# Einen Bot Programmieren.



## EgoCode (13. Jan 2019)

Guten Tag,
vor einigen Tagen habe ich mich gefragt wie Bots funktionieren die Automatisiert bestimmte Vorgänge auf einer Website ausführen. Seitdem kribbelt es mir in den Fingern so etwas selbst zu schreiben. Zum einen aus Spaß an der Sache, zum anderen weil es mich einfach brennend interessiert wie das Umgesetzt wird. Allerdings habe ich, wie gesagt, keine Vorstellung davon wo ich Anfangen soll.

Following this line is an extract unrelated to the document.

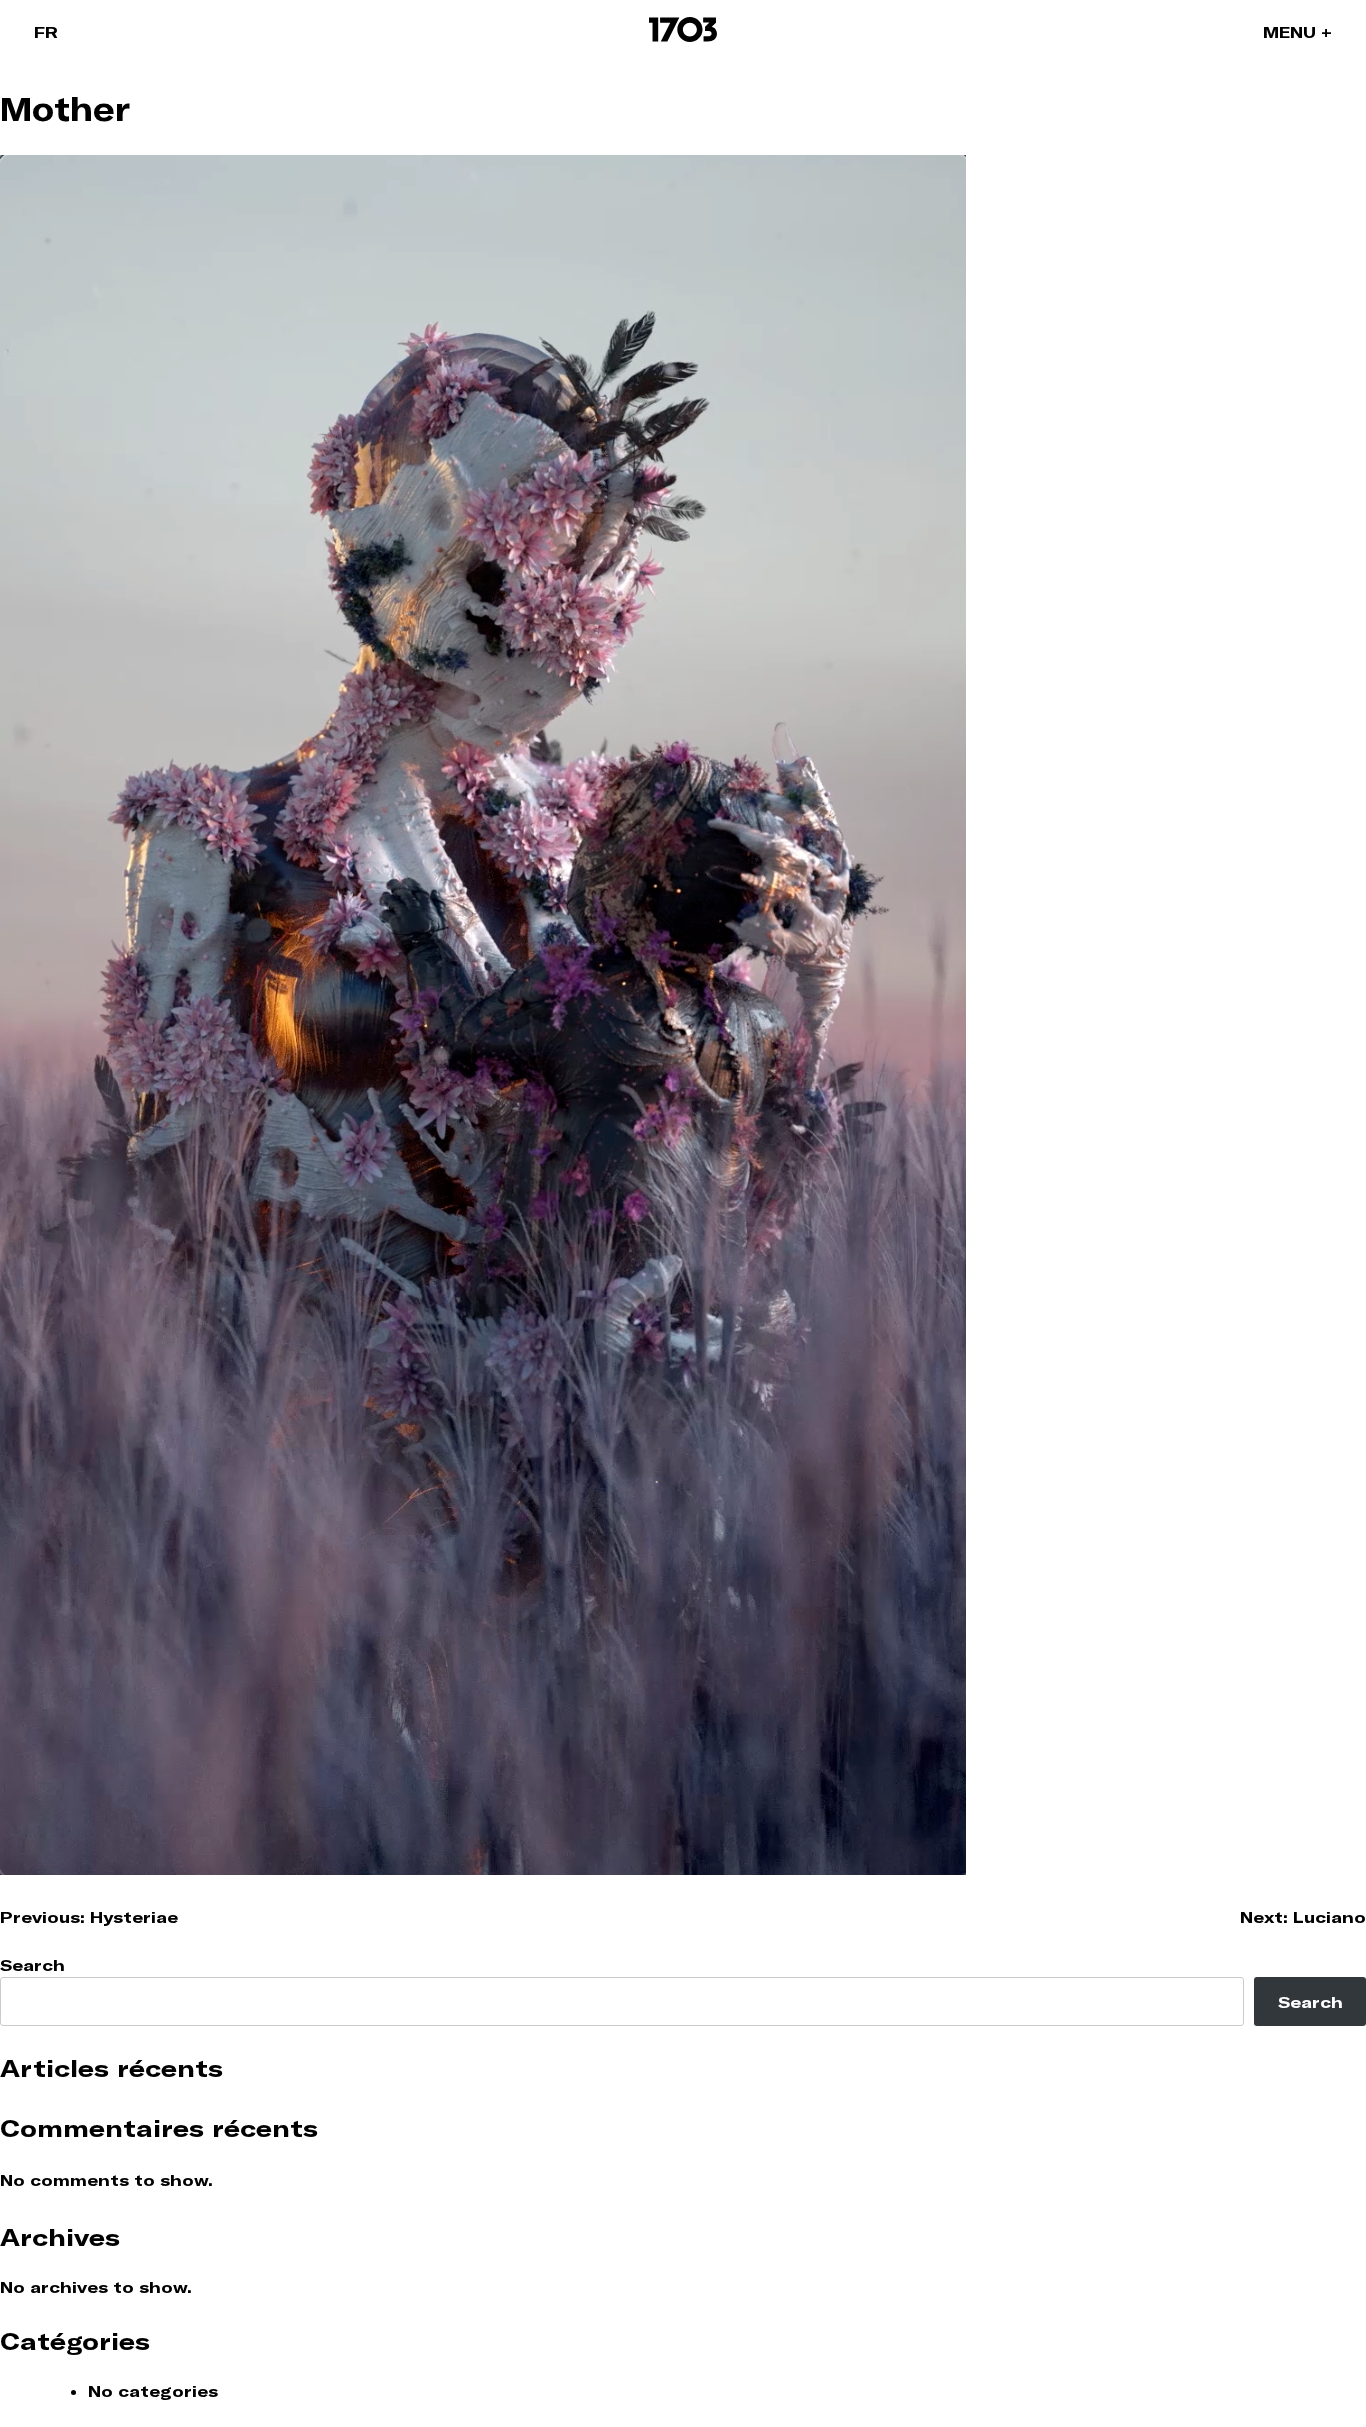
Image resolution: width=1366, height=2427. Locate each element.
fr (46, 32)
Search (32, 1965)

Kurz zu mir und was ich bereits kann: Ich habe noch nicht so viel Erfahrung in der Entwicklung allerdings bin ich lernbereit und Hungrig! Ich habe bereits in C und in Java programmiert und kenne und verstehe grundlegende Konzepte vom OO Design und prozeduraler Programmierung und GUI entwicklung. Ich kenne auch die Bausteine von HTML und CSS. Außerdem kenne und verstehe ich die gängigsten Sortieralgorithmen und Datenstrukturen.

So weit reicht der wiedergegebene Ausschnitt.